My suggestion would be that you process the V3V4 and V4 datasets all the way to the ASV table first, then trim the V3V4 sequences to the V4 region. At that point you should be able to merge the datasets together, as the ASVs will cover the same gene region.
Thank you for the reply. I wish to know whether this trimming part can be done firstly by aligning the V3-V4 assembled reads with a reference sequence (well annotated for the 16S rRNA gene regions) and then trim them down only to V3 region, in DADA2? If yes, I would really appreciate if you can share the details? Thanks again!
The dada2 R package doesn't support aligning and trimming sequences based on external reference sequences. Inwould recommend you look at the DECIPHER R package from @digitalwright and the Biostrings package from Bioconductor.
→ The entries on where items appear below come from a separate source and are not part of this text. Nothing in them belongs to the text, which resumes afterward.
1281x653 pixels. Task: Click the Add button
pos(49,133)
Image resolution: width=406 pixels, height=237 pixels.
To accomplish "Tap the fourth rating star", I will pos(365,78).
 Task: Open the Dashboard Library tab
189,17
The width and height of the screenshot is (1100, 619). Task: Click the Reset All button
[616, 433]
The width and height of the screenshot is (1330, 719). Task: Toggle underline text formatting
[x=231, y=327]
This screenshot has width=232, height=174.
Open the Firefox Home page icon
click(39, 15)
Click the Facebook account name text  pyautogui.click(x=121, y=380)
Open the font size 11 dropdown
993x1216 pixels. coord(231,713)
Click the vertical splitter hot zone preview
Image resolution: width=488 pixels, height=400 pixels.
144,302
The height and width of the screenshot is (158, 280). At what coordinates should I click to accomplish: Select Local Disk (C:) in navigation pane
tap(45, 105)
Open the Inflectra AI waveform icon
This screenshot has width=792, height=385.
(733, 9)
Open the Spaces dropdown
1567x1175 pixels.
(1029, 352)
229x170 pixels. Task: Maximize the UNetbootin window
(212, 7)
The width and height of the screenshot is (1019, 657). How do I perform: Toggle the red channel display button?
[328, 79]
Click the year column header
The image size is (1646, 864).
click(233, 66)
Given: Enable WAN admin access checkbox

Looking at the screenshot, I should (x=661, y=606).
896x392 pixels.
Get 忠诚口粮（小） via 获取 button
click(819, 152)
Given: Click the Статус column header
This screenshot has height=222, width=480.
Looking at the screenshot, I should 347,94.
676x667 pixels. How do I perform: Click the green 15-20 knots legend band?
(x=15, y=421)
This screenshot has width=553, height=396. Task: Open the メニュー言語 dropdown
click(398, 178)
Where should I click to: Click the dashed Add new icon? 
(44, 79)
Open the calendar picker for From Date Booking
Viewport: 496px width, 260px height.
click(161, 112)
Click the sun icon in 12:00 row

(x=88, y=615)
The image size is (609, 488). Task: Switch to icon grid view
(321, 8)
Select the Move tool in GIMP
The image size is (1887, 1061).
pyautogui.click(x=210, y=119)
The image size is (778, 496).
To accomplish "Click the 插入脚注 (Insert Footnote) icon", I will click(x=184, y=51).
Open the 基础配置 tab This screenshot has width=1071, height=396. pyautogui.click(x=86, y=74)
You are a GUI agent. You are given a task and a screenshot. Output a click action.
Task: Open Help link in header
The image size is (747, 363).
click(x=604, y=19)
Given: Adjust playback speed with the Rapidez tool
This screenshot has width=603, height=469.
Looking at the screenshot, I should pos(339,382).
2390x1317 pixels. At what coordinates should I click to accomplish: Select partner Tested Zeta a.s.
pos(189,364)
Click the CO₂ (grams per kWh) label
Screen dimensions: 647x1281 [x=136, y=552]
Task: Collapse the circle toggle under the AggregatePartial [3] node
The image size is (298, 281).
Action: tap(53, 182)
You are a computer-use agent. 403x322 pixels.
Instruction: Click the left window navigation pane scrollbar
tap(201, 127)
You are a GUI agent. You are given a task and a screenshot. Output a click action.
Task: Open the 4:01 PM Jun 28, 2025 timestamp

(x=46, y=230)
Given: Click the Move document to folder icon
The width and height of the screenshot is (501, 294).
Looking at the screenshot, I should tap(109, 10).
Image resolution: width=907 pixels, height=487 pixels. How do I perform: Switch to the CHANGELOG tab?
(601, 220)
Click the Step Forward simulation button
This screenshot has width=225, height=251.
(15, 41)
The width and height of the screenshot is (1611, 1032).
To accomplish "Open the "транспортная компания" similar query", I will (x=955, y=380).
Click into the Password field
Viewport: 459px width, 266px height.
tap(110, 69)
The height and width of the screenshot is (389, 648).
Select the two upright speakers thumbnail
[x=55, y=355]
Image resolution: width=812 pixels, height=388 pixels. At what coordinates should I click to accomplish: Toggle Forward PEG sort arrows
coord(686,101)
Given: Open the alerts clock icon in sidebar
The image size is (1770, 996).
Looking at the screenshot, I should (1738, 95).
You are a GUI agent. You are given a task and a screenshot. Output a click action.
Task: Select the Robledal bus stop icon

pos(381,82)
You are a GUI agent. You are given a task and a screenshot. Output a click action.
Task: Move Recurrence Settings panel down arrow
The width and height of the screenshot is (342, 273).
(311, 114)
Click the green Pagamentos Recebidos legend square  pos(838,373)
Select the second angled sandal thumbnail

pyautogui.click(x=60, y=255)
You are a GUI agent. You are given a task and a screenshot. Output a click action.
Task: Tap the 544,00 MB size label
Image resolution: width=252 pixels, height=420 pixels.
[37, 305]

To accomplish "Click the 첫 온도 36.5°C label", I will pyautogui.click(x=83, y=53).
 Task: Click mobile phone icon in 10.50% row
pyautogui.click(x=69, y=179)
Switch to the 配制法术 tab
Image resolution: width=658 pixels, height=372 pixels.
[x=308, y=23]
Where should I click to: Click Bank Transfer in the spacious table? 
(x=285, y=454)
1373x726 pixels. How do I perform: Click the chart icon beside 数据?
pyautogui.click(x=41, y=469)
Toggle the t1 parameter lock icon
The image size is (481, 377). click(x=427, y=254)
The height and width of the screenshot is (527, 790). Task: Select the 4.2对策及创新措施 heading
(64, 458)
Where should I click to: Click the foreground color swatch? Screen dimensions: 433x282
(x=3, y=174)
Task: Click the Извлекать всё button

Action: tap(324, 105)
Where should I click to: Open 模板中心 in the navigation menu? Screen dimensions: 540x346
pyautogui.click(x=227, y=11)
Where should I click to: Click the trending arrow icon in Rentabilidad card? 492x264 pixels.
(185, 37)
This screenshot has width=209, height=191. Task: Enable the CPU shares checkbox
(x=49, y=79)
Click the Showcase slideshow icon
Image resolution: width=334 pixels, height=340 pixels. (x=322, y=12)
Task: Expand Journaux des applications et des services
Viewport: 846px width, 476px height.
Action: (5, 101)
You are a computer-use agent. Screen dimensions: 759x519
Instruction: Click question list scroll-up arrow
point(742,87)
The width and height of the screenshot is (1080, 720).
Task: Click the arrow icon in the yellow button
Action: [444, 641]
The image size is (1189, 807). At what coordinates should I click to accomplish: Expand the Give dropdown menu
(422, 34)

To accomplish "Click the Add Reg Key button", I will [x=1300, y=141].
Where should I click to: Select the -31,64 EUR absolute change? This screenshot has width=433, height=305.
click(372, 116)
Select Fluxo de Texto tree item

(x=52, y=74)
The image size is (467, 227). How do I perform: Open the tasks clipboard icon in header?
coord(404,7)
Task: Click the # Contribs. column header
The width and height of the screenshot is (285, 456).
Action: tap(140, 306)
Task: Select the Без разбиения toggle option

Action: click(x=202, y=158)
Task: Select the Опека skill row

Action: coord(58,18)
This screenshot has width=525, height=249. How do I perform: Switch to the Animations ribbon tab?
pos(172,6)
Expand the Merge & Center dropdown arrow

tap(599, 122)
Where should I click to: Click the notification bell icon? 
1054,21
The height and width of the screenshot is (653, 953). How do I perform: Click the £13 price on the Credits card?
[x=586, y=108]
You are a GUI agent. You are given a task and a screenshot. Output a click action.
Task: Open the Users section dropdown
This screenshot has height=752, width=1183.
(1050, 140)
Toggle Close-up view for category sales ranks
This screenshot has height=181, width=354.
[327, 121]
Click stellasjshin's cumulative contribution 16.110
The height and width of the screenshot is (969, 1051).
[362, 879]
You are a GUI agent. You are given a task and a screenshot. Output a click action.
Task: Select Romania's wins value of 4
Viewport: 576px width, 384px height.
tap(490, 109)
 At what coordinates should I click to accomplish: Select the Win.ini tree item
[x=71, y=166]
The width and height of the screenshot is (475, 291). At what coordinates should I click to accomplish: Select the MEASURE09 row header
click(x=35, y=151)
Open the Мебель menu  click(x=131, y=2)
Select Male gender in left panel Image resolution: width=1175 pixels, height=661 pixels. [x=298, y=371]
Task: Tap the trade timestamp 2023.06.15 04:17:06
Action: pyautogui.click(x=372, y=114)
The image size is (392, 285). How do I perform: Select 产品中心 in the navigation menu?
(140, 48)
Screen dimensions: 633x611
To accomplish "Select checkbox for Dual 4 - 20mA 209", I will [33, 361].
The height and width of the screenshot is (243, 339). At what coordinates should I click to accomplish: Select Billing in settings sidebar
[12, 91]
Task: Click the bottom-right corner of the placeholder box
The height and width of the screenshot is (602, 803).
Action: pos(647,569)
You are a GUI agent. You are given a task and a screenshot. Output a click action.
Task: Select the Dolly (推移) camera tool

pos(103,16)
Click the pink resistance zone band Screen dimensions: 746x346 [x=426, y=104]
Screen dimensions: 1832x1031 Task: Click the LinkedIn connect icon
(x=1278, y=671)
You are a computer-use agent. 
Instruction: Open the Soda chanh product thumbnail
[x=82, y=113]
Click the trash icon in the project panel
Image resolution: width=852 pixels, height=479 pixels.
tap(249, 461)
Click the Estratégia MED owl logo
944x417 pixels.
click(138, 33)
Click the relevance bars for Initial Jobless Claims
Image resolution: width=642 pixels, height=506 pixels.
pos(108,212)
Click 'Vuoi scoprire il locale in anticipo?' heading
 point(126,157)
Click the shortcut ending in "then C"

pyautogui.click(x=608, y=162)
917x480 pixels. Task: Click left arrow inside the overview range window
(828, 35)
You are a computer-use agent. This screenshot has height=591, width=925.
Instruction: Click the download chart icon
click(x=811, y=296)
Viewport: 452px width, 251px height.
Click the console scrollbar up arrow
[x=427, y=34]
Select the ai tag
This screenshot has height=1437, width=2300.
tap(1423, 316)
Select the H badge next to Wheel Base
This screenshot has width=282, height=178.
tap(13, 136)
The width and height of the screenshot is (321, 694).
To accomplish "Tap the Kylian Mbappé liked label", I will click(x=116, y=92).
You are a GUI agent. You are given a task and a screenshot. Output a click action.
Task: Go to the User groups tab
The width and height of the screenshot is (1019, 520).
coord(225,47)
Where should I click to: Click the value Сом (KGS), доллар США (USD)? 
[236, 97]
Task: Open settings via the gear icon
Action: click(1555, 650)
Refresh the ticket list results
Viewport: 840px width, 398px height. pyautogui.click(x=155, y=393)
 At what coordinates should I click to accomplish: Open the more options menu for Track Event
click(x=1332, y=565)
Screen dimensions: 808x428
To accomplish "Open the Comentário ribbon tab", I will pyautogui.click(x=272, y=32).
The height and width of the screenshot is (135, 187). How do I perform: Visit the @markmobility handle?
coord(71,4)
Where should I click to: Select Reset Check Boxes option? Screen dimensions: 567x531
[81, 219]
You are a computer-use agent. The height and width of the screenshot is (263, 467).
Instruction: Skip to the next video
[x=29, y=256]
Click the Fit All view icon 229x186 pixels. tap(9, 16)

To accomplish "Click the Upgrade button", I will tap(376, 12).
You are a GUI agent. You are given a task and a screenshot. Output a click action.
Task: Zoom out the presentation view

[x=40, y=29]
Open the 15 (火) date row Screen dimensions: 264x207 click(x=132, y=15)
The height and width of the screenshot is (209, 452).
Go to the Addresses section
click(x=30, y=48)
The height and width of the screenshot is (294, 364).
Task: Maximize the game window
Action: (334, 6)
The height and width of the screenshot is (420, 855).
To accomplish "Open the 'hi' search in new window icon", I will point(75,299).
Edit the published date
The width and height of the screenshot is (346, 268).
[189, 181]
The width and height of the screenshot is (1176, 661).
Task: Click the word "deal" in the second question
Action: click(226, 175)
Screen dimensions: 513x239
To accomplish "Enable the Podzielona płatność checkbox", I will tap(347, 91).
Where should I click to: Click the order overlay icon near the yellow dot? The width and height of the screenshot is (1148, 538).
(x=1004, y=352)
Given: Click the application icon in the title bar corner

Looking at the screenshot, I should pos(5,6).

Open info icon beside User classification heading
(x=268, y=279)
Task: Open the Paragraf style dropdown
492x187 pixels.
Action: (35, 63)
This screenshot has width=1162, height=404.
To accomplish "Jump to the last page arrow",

Hi, I am back with a query. I haven't started with the analysis, however have gone through the tutorial and pipeline of DADA2. From what I understand trimming the V3 region from the V3-V4 data after alignment will need a lot of computational power and time. So I have now decided to go with your suggestion of trimming down the V3V4 to V3 after constructing the ASV table. Can you please elaborate a bit on this? Thanks!
From what I understand trimming the V3 region from the V3-V4 data after alignment will need a lot of computational power and time.
I don't think it would. You would just need to match the V3 reverse primer to your denoised sequences, and then cut at that position. Since denoising reduces the number of sequences so much, that's a pretty "easy" problem computationally.
So I have now decided to go with your suggestion of trimming down the V3V4 to V3 after constructing the ASV table. Can you please elaborate a bit on this?
If going that route, you are probably going to want to use an external software program, such as cutadapt or trimmomatic, and truncate your reads (pre or post-merging) at the V3 reverse primer.
Note that the DECIPHER package (TrimDNA
function) can also trim reads based on primer sequences and/or quality scores.
Thanks!
Erik, It would be great to provide an example with a few lines of code for trimming primers as this is the most faq on the github issues forum!! Thanks for providing such a great tool! Susan
On Wed, Jul 18, 2018 at 10:52 AM, digitalwright notifications@github.com wrote:
Note that the DECIPHER package (TrimDNA function) can also trim reads based on primer sequences and/or quality scores.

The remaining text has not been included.